Only the lines below starting at the one containing "Fußball & Eis beim FCF (61, 2215)" and ending at the one containing "Städtjänst (24, 2477)" belong in the answer, each copied exactly.

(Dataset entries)
------------------------------------------------------------------------
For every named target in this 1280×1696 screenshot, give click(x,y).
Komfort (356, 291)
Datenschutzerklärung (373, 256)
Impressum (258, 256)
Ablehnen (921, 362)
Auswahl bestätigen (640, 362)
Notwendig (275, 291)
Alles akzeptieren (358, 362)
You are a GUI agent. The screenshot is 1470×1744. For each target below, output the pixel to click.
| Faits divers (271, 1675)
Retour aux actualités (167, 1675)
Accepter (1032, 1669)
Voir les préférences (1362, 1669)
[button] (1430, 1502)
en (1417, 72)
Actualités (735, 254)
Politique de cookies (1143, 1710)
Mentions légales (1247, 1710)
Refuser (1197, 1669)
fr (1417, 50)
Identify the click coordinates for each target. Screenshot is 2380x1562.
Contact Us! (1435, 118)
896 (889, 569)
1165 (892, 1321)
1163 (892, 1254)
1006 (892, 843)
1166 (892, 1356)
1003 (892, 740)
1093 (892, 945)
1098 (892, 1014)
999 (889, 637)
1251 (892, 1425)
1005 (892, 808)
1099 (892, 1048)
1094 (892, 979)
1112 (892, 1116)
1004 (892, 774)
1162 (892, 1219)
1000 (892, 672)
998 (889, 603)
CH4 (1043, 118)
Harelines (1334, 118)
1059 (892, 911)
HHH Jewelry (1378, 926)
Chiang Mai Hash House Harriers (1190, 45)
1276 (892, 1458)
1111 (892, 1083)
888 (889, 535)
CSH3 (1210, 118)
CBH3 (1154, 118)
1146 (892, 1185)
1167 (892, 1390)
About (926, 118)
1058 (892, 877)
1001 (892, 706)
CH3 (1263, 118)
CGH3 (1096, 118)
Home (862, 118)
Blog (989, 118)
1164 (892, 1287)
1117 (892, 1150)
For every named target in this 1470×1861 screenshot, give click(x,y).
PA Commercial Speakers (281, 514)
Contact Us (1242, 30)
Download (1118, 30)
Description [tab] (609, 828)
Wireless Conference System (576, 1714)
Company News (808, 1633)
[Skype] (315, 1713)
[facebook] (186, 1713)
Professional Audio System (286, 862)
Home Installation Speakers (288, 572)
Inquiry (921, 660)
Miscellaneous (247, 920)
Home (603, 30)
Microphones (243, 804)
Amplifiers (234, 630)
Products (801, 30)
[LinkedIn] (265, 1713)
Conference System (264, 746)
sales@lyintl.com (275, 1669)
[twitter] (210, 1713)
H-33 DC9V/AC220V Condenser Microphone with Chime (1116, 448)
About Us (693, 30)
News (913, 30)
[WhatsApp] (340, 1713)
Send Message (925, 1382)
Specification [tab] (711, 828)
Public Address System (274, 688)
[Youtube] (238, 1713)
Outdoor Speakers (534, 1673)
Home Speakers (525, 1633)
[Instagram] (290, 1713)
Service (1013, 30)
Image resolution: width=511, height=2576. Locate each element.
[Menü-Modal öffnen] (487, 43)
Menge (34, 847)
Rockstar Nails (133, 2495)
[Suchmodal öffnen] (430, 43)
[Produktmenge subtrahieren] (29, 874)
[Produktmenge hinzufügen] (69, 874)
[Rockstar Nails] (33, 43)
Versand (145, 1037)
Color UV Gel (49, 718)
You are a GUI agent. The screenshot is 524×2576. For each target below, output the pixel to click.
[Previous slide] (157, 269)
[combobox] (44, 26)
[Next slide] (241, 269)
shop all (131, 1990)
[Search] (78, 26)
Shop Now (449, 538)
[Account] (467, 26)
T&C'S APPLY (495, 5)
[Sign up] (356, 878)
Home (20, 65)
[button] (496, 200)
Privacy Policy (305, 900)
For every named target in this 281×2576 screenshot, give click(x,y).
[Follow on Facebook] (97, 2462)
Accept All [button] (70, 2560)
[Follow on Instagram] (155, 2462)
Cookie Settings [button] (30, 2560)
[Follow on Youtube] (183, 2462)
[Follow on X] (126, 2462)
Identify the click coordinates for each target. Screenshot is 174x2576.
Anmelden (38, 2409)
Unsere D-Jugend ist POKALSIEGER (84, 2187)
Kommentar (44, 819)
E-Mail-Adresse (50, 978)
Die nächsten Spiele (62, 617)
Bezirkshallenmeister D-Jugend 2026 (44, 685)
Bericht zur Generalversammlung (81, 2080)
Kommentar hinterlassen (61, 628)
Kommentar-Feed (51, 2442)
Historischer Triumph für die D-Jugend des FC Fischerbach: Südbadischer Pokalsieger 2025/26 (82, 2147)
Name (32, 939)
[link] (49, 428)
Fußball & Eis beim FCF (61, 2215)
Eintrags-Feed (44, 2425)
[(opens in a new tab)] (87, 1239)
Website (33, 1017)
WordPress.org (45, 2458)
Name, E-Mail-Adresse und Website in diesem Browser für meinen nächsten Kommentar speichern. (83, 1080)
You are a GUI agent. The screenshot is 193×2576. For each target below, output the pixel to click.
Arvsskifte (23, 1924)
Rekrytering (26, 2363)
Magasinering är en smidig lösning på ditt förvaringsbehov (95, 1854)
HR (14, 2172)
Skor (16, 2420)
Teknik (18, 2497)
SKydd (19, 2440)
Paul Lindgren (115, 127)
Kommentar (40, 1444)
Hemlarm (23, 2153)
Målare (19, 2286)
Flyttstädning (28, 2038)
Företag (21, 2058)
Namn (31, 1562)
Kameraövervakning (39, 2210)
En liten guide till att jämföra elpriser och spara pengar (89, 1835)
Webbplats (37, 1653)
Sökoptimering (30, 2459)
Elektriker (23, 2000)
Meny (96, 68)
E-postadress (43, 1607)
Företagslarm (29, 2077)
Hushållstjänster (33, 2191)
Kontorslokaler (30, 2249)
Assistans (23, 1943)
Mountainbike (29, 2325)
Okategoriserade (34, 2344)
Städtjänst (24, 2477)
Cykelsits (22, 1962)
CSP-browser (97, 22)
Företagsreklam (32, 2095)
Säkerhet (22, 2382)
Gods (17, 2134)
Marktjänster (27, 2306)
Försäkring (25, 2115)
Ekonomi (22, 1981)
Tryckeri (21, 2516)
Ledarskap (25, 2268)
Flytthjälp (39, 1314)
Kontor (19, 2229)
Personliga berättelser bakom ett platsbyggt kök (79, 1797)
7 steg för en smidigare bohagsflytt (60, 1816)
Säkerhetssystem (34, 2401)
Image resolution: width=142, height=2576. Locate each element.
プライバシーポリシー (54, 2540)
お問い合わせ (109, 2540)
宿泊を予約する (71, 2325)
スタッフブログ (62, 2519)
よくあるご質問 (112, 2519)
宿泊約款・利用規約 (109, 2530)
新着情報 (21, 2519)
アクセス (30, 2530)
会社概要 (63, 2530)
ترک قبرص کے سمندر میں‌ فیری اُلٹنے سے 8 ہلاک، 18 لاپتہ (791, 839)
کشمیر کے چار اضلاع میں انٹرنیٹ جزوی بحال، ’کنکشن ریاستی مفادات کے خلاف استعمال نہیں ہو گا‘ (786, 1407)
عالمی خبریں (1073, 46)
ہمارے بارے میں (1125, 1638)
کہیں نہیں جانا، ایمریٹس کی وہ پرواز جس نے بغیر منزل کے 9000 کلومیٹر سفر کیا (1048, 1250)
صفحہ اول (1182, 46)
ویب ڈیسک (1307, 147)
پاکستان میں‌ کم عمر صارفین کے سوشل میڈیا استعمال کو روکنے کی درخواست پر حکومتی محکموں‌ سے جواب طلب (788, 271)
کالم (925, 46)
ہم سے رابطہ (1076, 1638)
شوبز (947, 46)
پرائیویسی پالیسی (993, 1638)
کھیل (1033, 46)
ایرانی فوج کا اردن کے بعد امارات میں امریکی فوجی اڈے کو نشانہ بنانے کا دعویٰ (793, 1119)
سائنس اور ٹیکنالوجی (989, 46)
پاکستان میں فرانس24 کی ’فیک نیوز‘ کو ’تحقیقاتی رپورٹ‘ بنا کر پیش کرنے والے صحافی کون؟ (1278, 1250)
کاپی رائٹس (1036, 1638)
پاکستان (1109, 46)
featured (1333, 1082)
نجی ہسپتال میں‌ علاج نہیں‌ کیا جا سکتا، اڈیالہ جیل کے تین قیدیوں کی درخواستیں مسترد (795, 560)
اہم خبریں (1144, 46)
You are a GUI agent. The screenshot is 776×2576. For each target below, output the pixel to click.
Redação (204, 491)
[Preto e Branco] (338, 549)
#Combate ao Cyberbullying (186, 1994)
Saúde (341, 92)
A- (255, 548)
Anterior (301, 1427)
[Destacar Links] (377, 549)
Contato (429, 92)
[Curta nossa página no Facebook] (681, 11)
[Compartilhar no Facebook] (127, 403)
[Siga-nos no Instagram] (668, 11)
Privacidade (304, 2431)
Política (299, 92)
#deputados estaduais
------------------------------------------------------------------------
> [Your solution]
Fußball & Eis beim FCF (61, 2215)
Eintrags-Feed (44, 2425)
[(opens in a new tab)] (87, 1239)
Website (33, 1017)
WordPress.org (45, 2458)
Name, E-Mail-Adresse und Website in diesem Browser für meinen nächsten Kommentar speichern. (83, 1080)
You are a GUI agent. The screenshot is 193×2576. For each target below, output the pixel to click.
Arvsskifte (23, 1924)
Rekrytering (26, 2363)
Magasinering är en smidig lösning på ditt förvaringsbehov (95, 1854)
HR (14, 2172)
Skor (16, 2420)
Teknik (18, 2497)
SKydd (19, 2440)
Paul Lindgren (115, 127)
Kommentar (40, 1444)
Hemlarm (23, 2153)
Målare (19, 2286)
Flyttstädning (28, 2038)
Företag (21, 2058)
Namn (31, 1562)
Kameraövervakning (39, 2210)
En liten guide till att jämföra elpriser och spara pengar (89, 1835)
Webbplats (37, 1653)
Sökoptimering (30, 2459)
Elektriker (23, 2000)
Meny (96, 68)
E-postadress (43, 1607)
Företagslarm (29, 2077)
Hushållstjänster (33, 2191)
Kontorslokaler (30, 2249)
Assistans (23, 1943)
Mountainbike (29, 2325)
Okategoriserade (34, 2344)
Städtjänst (24, 2477)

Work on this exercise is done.